==== Texto do documento ====
A capacitação teve o objetivo de levar para a prática as previsões da Lei 13.431/2017, que torna obrigatória a oitiva de crianças e adolescentes por meio de escuta especializada e depoimento especial, para que sejam minimizados os danos causados a crianças e adolescentes vítimas de violência, e para que sejam valorizadas suas palavras.
Durante o evento, a palestrante desconstruiu noções do senso comum, e até mesmo de dentro do âmbito profissional do Direito e da Psicologia, sobre o funcionamento da memória e do alcance dos resultados obtidos pelos laudos psicológicos. Especializada em psicologia do testemunho e doutora em Psicologia Cognitiva pela Universidade do Arizona (EUA), Stein apresentou técnicas de entrevistas que podem ser utilizadas com efetividade durante o depoimento especial.
Segundo a professora, embora o laudo psicológico seja “muito importante, ele não é decisivo” e deve complementar as informações obtidas com o depoimento da criança. A palestrante afirmou que a pesquisas realizadas por todo o mundo, nos últimos 30 anos, mostram em geral que as interpretações de desenhos infantis ou da utilização de brinquedos, relacionados à sexualidade, “não são uma prova confiável”. O mesmo se aplica aos indicadores psicológicos como, por exemplo, agressividade, isolamento social e baixa concentração. A especialista explicou que crianças e adolescentes violentados podem não apresentar tais sintomas ou desenhar ou brincar de modo estranho, e, pelo contrário, garotos e meninas não-violentados podem apresentar tais comportamentos por outros motivos.
A palestrante destacou que as técnicas e práticas de entrevista no depoimento especial se preocupam com a memória episódica (aquela dos fatos e momentos específicos), que pode ser acionada não apenas pelas respostas sobre o ver e ouvir, mas pelo que a testemunha ou vítima sentiu com o olfato, o paladar e o tato. “A memória não é uma máquina fotográfica ou câmera de vídeo. Ela é flexível”, disse. As técnicas de entrevista apresentadas priorizam formas de acessar a memória, diante dos obstáculos de acesso que podem se apresentar devido à passagem do tempo e outras variáveis relacionadas à idade da vítima, ao fato e à experiência emocional do acontecido.
Fruto de um Termo de Cooperação Técnica entre o TJBA, o Ministério Público estadual e a Secretaria de Segurança Pública do Estado da Bahia (SSP-BA), o curso de capacitação foi aberto pela desembargadora Soraya Moradilho, coordenadora da Infância e Juventude do TJBA; e pela procuradora de Justiça Marly Barreto, coordenadora do Centro de Apoio Operacional de Defesa da Criança e do Adolescente (Caoca) do MP. A procuradora destacou a iniciativa inédita de um curso que uniu os três órgãos para o propósito de valorizar o depoimento especial. “As crianças têm que ser resguardadas para que se possa preservar a memória até o momento do depoimento. É muito importante adotar práticas e procedimentos que valorizem a revelação espontânea, evitando reperguntas e a revitimização”, afirmou.
==== Dados fornecidos ====
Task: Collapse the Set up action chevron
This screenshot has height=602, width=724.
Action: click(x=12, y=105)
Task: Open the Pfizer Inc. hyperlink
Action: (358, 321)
====
Questões |
- A) Segundo o texto sobre a capacitação, por qual universidade Stein é doutora em Psicologia Cognitiva?
- B) Transcreva do texto sobre a capacitação o trecho que vai de “Segundo a professora, embora” até “por outros motivos.”, inclusive.

Respostas do exercício |
- A) Pela Universidade do Arizona (EUA).

- B)
Segundo a professora, embora o laudo psicológico seja “muito importante, ele não é decisivo” e deve complementar as informações obtidas com o depoimento da criança. A palestrante afirmou que a pesquisas realizadas por todo o mundo, nos últimos 30 anos, mostram em geral que as interpretações de desenhos infantis ou da utilização de brinquedos, relacionados à sexualidade, “não são uma prova confiável”. O mesmo se aplica aos indicadores psicológicos como, por exemplo, agressividade, isolamento social e baixa concentração. A especialista explicou que crianças e adolescentes violentados podem não apresentar tais sintomas ou desenhar ou brincar de modo estranho, e, pelo contrário, garotos e meninas não-violentados podem apresentar tais comportamentos por outros motivos.